(Collected data)
---*---

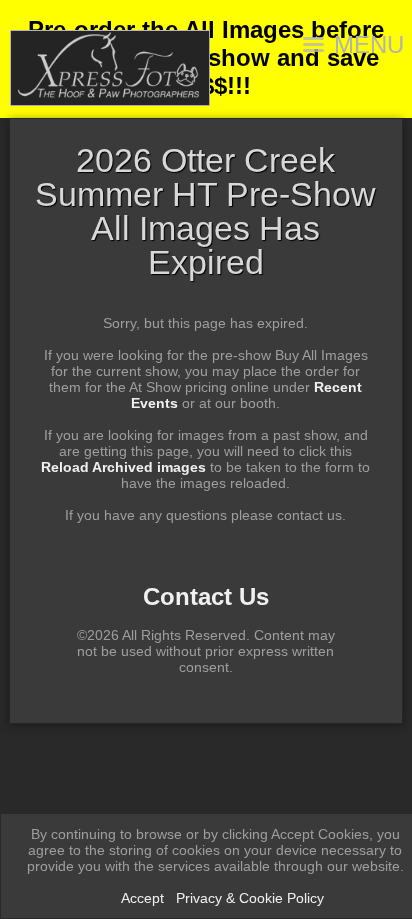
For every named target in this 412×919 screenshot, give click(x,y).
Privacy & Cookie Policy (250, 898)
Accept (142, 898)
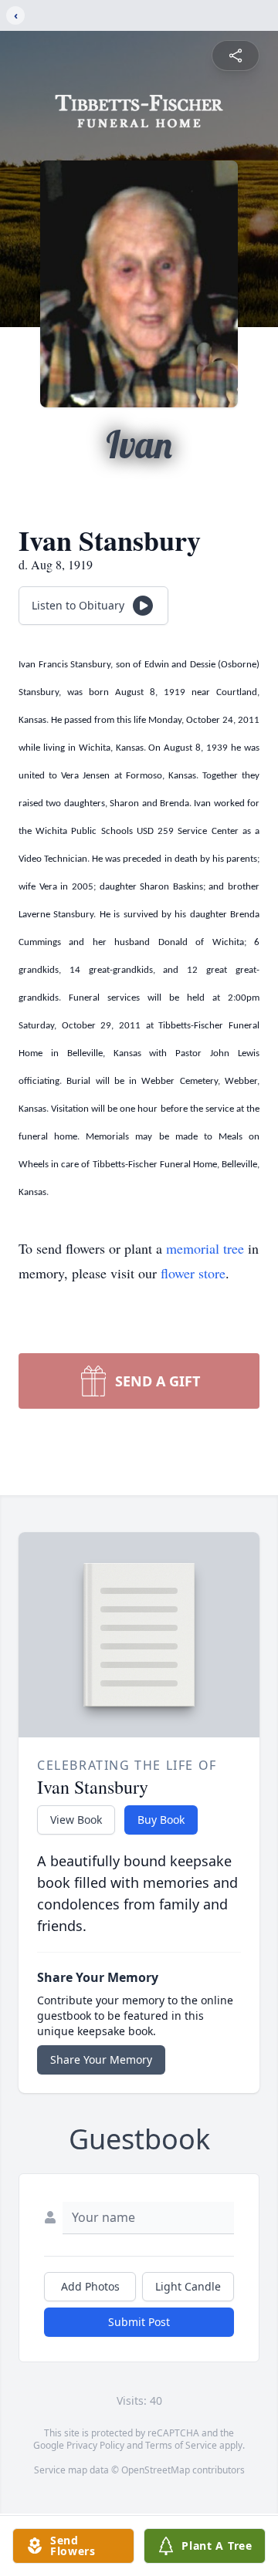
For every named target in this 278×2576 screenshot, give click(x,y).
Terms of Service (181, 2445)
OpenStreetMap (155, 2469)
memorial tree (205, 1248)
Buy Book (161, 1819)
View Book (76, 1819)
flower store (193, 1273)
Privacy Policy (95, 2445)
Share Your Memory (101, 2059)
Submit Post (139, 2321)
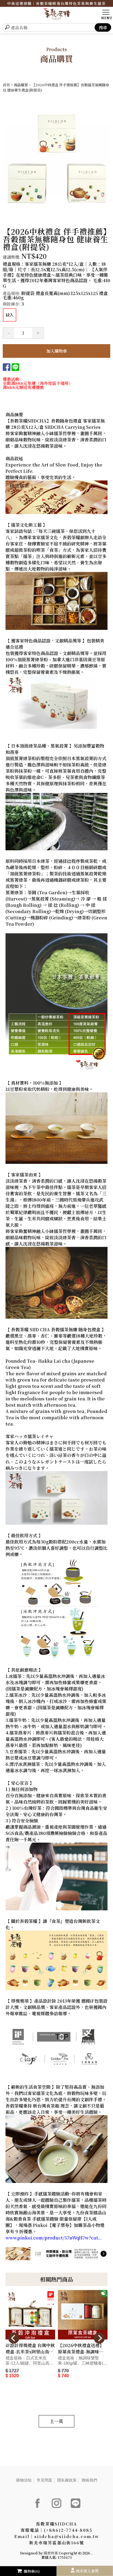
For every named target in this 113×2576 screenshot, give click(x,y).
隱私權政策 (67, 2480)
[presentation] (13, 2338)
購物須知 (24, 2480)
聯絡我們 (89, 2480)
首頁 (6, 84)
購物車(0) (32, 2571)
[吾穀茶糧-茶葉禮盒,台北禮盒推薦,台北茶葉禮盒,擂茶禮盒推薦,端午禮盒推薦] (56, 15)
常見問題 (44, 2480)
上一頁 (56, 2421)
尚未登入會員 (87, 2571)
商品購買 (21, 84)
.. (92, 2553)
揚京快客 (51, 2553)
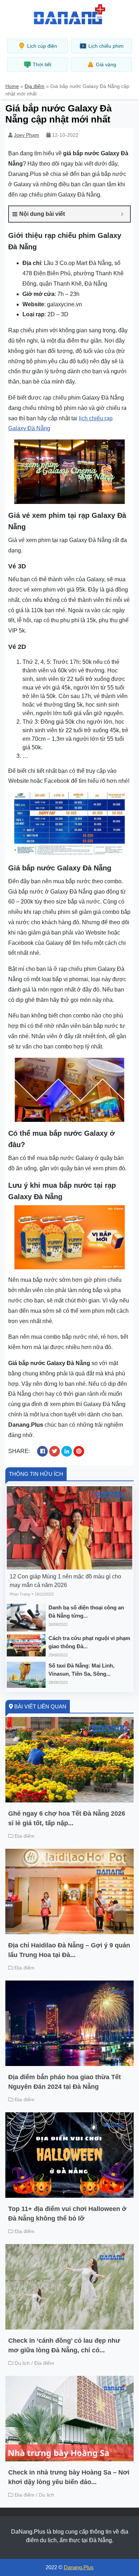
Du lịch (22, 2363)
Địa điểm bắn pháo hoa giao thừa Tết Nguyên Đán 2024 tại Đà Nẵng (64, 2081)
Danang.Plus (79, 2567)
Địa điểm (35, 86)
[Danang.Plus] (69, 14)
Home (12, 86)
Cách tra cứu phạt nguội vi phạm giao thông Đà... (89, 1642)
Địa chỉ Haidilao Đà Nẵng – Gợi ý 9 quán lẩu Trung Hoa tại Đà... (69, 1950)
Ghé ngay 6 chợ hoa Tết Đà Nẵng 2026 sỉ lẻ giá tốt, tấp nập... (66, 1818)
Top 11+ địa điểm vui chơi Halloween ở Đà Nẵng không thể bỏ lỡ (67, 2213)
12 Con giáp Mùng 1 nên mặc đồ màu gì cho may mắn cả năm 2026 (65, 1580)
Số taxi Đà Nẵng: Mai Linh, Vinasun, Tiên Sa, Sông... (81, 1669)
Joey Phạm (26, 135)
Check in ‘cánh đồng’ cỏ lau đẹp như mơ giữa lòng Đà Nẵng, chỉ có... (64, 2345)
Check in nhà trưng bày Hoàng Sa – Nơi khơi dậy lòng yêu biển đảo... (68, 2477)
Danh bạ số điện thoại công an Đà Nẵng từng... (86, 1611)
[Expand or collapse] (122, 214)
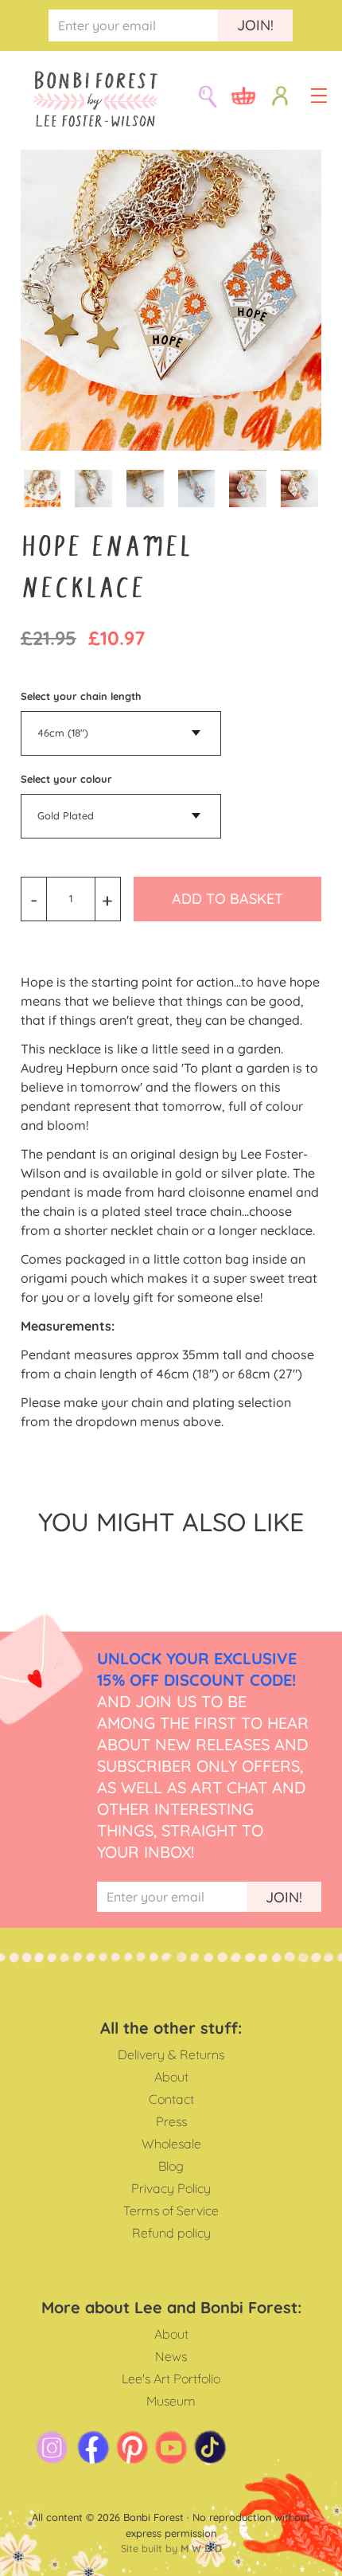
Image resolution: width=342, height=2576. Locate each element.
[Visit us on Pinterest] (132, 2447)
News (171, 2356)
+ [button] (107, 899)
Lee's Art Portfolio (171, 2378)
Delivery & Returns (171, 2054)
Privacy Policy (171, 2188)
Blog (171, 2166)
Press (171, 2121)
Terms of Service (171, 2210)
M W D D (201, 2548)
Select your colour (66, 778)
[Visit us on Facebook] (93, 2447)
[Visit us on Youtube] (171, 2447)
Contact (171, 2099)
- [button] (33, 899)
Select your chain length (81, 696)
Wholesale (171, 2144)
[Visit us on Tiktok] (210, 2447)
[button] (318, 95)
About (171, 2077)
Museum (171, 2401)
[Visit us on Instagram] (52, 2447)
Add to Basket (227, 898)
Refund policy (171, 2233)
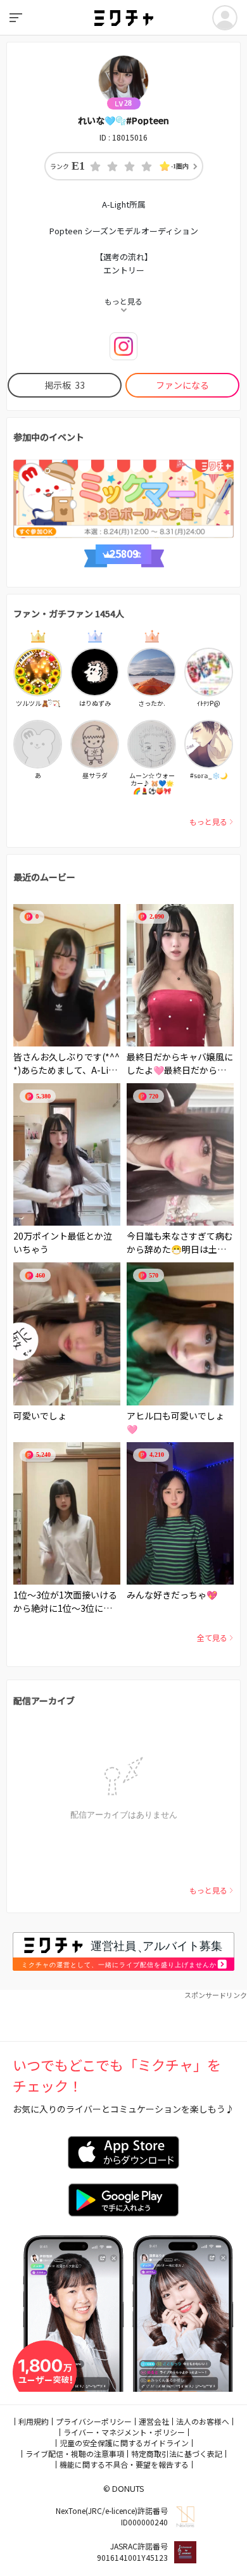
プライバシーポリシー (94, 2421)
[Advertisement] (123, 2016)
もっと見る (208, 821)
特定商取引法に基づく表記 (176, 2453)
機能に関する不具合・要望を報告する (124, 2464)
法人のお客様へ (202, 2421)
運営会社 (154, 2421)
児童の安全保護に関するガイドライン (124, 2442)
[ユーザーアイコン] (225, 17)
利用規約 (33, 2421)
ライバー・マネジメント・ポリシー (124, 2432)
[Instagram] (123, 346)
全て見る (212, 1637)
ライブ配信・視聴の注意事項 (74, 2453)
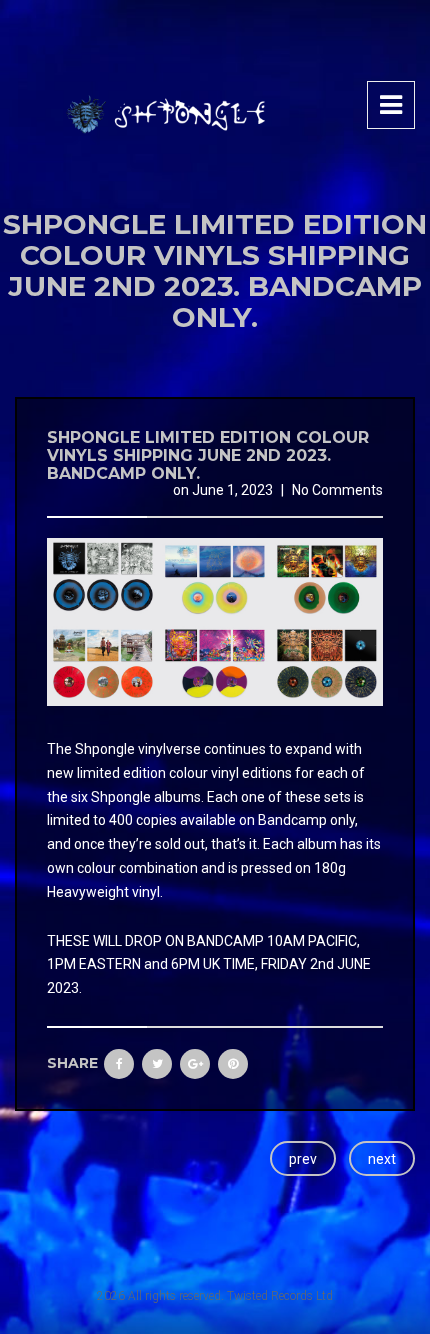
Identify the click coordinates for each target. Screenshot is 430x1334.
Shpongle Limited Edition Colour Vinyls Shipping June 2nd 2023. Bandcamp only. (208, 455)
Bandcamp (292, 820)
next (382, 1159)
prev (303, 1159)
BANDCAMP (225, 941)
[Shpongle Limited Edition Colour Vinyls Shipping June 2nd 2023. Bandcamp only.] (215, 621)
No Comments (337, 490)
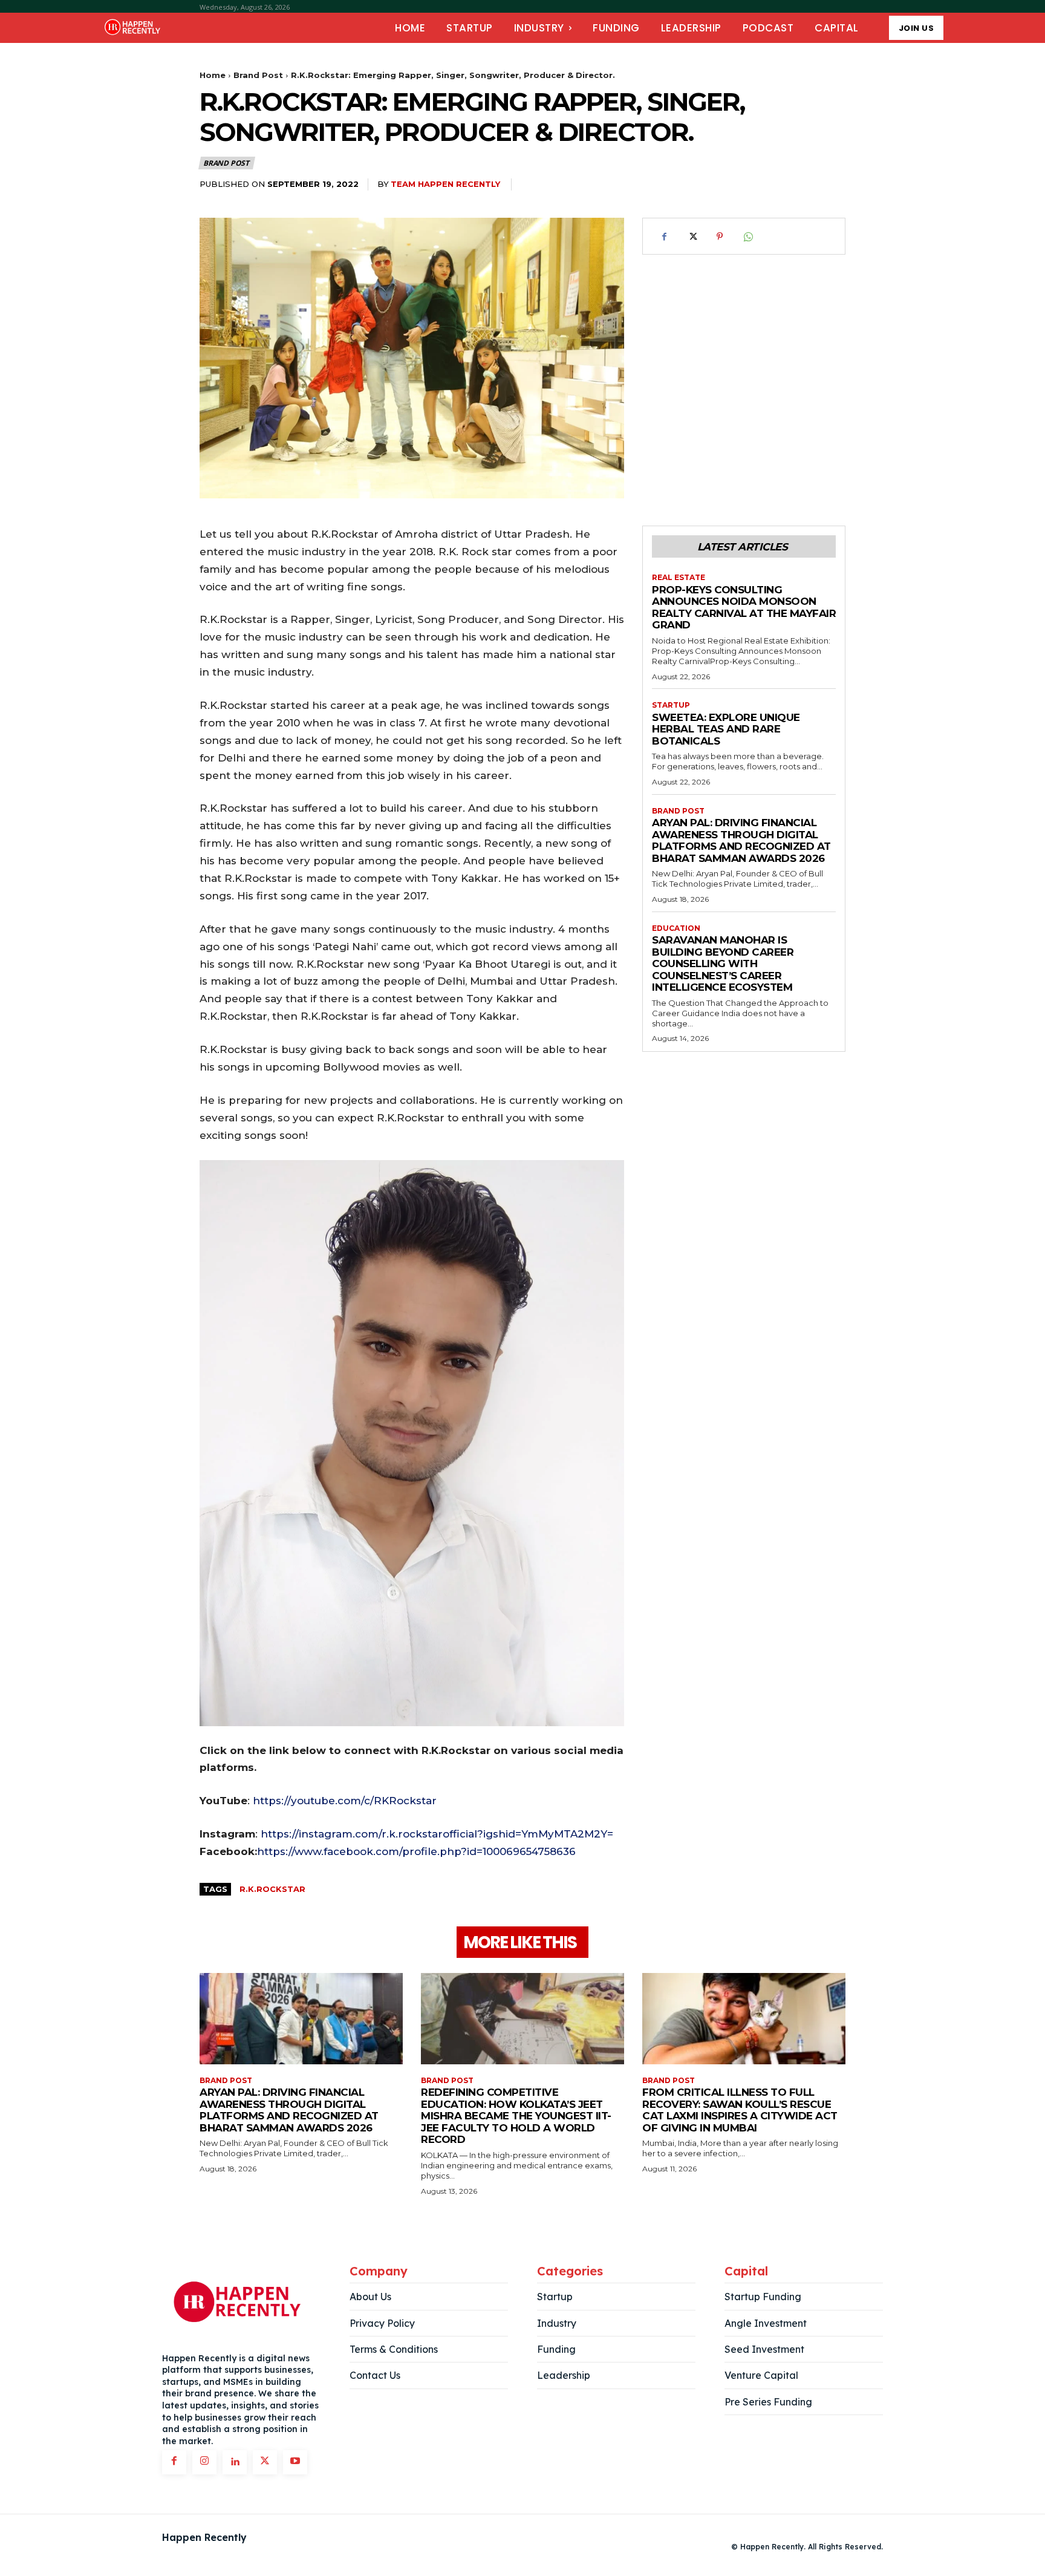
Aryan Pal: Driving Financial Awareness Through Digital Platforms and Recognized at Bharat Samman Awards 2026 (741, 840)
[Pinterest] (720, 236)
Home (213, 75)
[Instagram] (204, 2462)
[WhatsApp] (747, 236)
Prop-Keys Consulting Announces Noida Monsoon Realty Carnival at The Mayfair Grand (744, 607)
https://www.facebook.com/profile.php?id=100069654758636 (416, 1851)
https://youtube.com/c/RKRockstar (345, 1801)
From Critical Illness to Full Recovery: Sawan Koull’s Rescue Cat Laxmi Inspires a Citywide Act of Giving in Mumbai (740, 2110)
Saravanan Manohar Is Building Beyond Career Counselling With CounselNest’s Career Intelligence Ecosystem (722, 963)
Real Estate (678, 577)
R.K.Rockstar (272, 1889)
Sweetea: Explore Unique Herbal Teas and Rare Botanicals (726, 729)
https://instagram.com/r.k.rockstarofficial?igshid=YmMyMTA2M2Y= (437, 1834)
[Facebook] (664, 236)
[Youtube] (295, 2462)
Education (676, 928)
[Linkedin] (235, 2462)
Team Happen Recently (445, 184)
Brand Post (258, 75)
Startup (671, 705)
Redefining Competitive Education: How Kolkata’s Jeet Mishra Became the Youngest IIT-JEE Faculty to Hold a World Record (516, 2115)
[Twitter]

---*---

* [BRIEF]:
Find the line with "For every named target in this 278×2576" in the data above, and from there retype each line exactly through the line with "Delivery & Returns (171, 2054)", skipping the pictures along the way.

* [PROBLEM SOLUTION]:
For every named target in this 278×2576 screenshot, give click(x,y).
Terms of Service (181, 2445)
OpenStreetMap (155, 2469)
memorial tree (205, 1248)
Buy Book (161, 1819)
View Book (76, 1819)
flower store (193, 1273)
Privacy Policy (95, 2445)
Share Your Memory (101, 2059)
Submit Post (139, 2321)
For every named target in this 113×2576 screenshot, give click(x,y).
隱私權政策 (67, 2480)
[presentation] (13, 2338)
購物須知 (24, 2480)
聯絡我們 (89, 2480)
首頁 (6, 84)
購物車(0) (32, 2571)
[吾穀茶糧-茶葉禮盒,台北禮盒推薦,台北茶葉禮盒,擂茶禮盒推薦,端午禮盒推薦] (56, 15)
常見問題 (44, 2480)
上一頁 (56, 2421)
尚未登入會員 (87, 2571)
商品購買 (21, 84)
.. (92, 2553)
揚京快客 (51, 2553)
Du lịch (22, 2363)
Địa điểm bắn pháo hoa giao thừa Tết Nguyên Đán 2024 tại Đà Nẵng (64, 2081)
Danang.Plus (79, 2567)
Địa điểm (35, 86)
[Danang.Plus] (69, 14)
Home (12, 86)
Cách tra cứu phạt nguội vi phạm giao thông Đà... (89, 1642)
Địa chỉ Haidilao Đà Nẵng – Gợi ý 9 quán lẩu Trung Hoa tại Đà... (69, 1950)
Ghé ngay 6 chợ hoa Tết Đà Nẵng 2026 sỉ lẻ giá tốt, tấp nập... (66, 1818)
Top 11+ địa điểm vui chơi Halloween ở Đà Nẵng không thể bỏ lỡ (67, 2213)
12 Con giáp Mùng 1 nên mặc đồ màu gì cho may mắn cả năm 2026 (65, 1580)
Số taxi Đà Nẵng: Mai Linh, Vinasun, Tiên Sa, Sông... (81, 1669)
Joey Phạm (26, 135)
Check in ‘cánh đồng’ cỏ lau đẹp như mơ giữa lòng Đà Nẵng, chỉ có... (64, 2345)
Check in nhà trưng bày Hoàng Sa – Nơi khơi dậy lòng yêu biển đảo... (68, 2477)
Danh bạ số điện thoại công an Đà Nẵng từng... (86, 1611)
[Expand or collapse] (122, 214)
Image resolution: width=342, height=2576. Locate each element.
[Visit us on Pinterest] (132, 2447)
News (171, 2356)
+ [button] (107, 899)
Lee's Art Portfolio (171, 2378)
Delivery & Returns (171, 2054)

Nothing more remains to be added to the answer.